▸ **Document passage**
The original inhabitants are the ultimate conscience of this continent and the modern nation state has yet to look at those faces and come to terms with its past. Christopher Columbus not only launched European dominance in the Americas but also held values that today can be considered abhorrent — from the claiming of slaves and women’s bodies to the very idea that he could not recognize them as fellow human beings. While we can understand that these practices were common “in their time,” we can also recognize that they were, and certainly still are, wrong. How can a country heal and move past the injustices of history when a person with these values is honored in today’s society and the deleterious effects are still being felt? It is a willful abrogation of awareness and acknowledgement. The Elnu, Koasek and Nulhegan Bands of Abenaki people would like to formally state that these are not our values and we wish to encourage a more complete understanding. The proclamation of Vermont Gov. Phil Scott recognizing Indigenous Peoples’ Day in 2017, reaffirming the previous year’s action by Gov. Peter Shumlin, is a strong affirmation of movement in a better direction.

During the centuries of colonization that followed Columbus’ arrival, indigenous people have experienced the scourges of virgin-soil epidemics, chattel slavery, missionization and cultural genocide, outright extermination, “righteous” warfare, reservations, the boarding schools, eugenics programs, termination policies, the imposition of blood quantum rules, and continuous attacks on sovereignty, religious freedom, and the pursuit of happiness. This onslaught continues. Environmental destruction that others have refused to accept continues to be imposed on their lands, such as the Dakota Access Pipeline, with other compromising energy infrastructure projects planned even here in the Northeast. The image of dogs attacking indigenous people at Standing Rock, juxtaposed with the use of dogs during the era of Columbus as described by Bartolome de Las Casas, begs the question: When does it end? Sacred places are still destroyed to turn a profit. When religion is not found in a book but in a place and those places are destroyed or sites are rendered inaccessible, is there religious freedom for all? Indigenous people continue to exist in their Eden, yet experience an ongoing onslaught from those thrown out of their own. The effects are long-lasting and continue to surface across indigenous country in the form of alcoholism, substance abuse, poverty, missing and murdered indigenous women, extremely high suicide rates, and a host of other issues. Racialized mascots continue to exist – stereotyped caricatures that are not reflective of real human beings – a projected idea of a people rather than who they are in actuality. Where can spirit exist in all of this? Is it possible to move forward from the degradation of the past into a place that restores and reinforces our spirits?

The “gift” of civilization, as posited by the European arrivals and forced upon indigenous people throughout the era of colonization, we would like to formally decline. Rather, we invite you this year and going forward to put on your Abenaki glasses and see the world from a different perspective. Removal of a day to honor Columbus is a major step toward recognizing indigenous humanity and the validity of our cultures. Perhaps if mainstream Americans can begin to see the beauty of original peoples, our cultures and our unique ways of looking at the world, we can we move into a place of healing and community building — together. The replacement of Columbus Day is not rewriting history – what has happened has happened – it is an acknowledgement of the cost this “progress” has had on the indigenous populations. This is a day to affirm indigenous peoples and a day to mourn those people, human and non-human, that suffered.

▸ **Objectives**
[a] Summarize the passage on Indigenous Peoples' Day in two sentences.
[b] Supply the next portion of the passage on Indigenous Peoples' Day, beginning after its final sentence.

▸ **Raw data**
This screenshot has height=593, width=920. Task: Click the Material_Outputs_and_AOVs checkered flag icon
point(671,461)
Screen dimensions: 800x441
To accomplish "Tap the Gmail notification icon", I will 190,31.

---

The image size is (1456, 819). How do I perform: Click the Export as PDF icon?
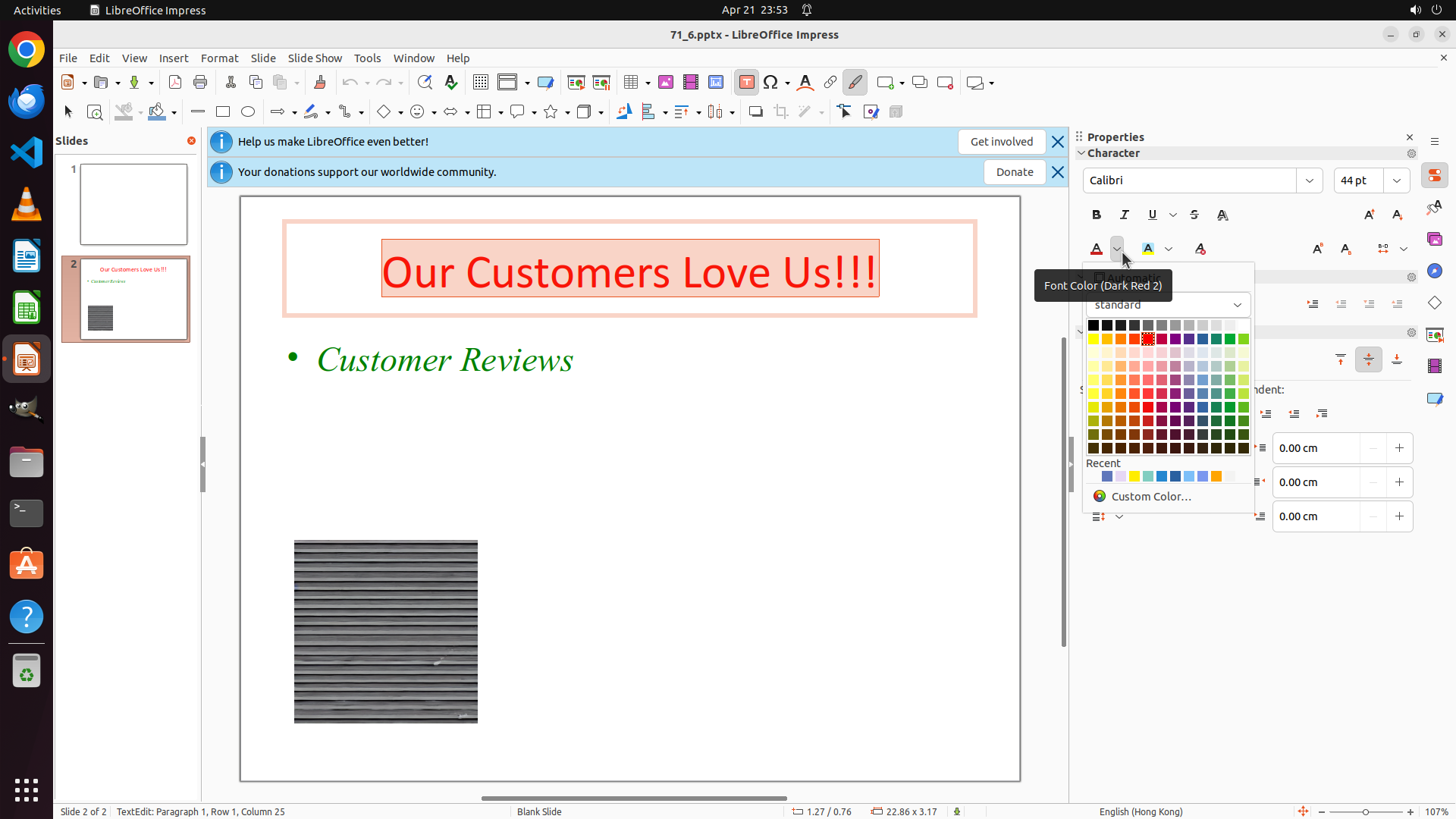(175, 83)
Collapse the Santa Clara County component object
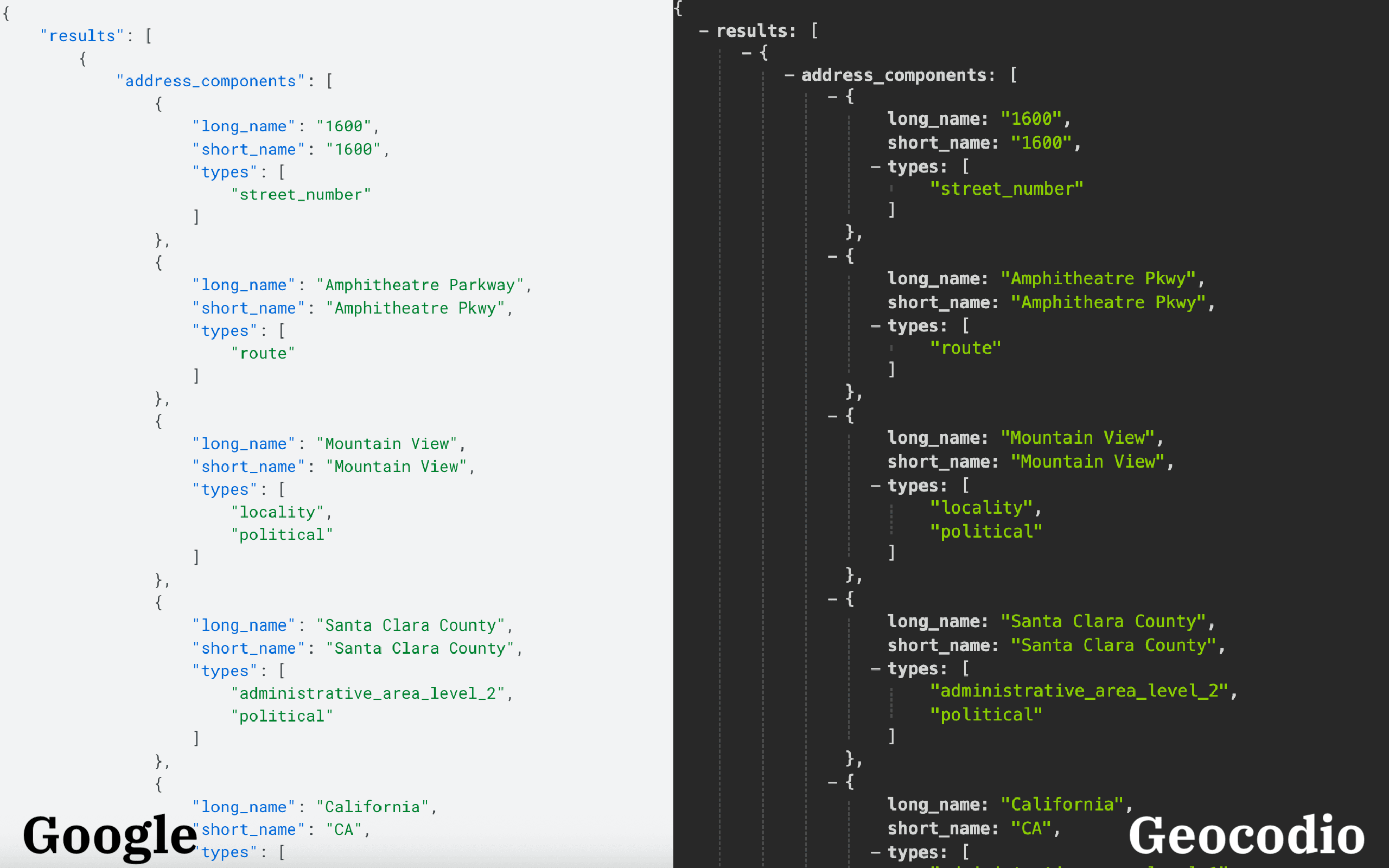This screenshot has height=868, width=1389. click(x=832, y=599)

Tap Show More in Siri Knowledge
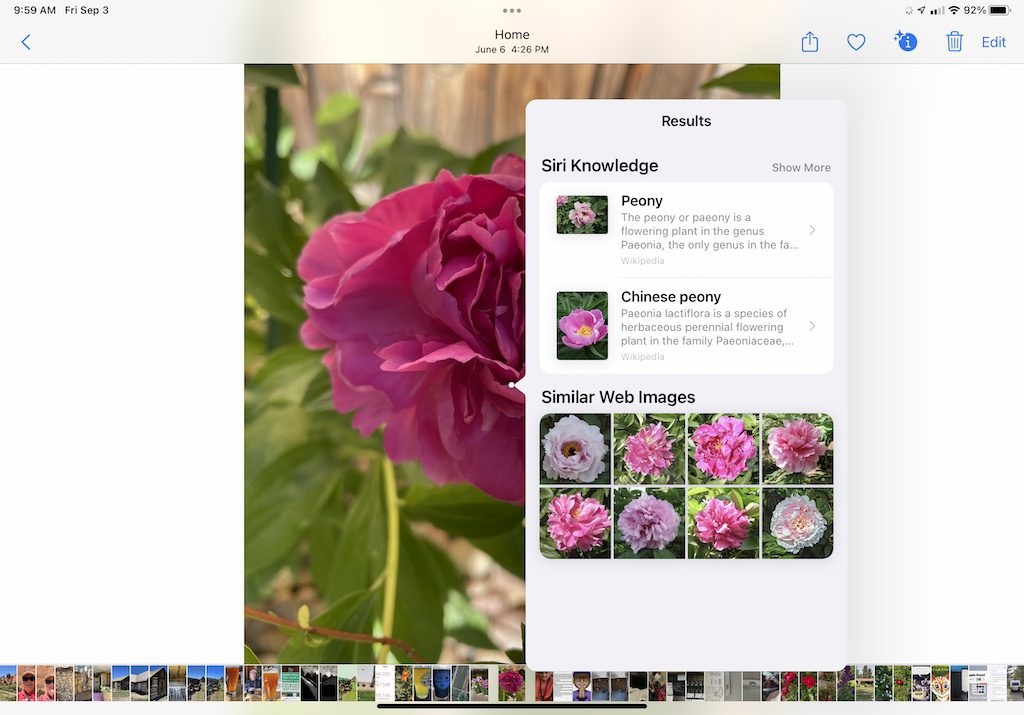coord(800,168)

▸ **Outputs in order**
[a] The Elnu, Koasek and Nulhegan Bands of Abenaki people state that Christopher Columbus's values are not theirs and welcome Vermont's recognition of Indigenous Peoples' Day, holding that honoring such a person hinders healing from injustices whose harmful effects are still felt. After listing the harms of colonization that continue today, they decline the "gift" of civilization and describe the replacement of Columbus Day as an acknowledgement of what this "progress" has cost indigenous populations, not a rewriting of history.

[b]
Therefore, the Nulhegan Band, Koasek Band and Elnu Band see Indigenous Peoples’ Day as a time to reflect upon what has been lost but also as a formal exclamation to the world that we are still here. We have value and resilience. Much can be learned from the more than 500 nations that continue to exist on this continent. One of Columbus’ first acts as he landed in someone else’s homeland was to lay claim through right of discovery and to rename as a form of ownership. Indigenous Peoples’ Day is an acknowledgement that he failed. We still remember the names of these places and our relations and we have not forgotten our own name. For those outside of our memory, the mission remains to bring them home. This is still our homeland and the bones of our ancestors speak to us.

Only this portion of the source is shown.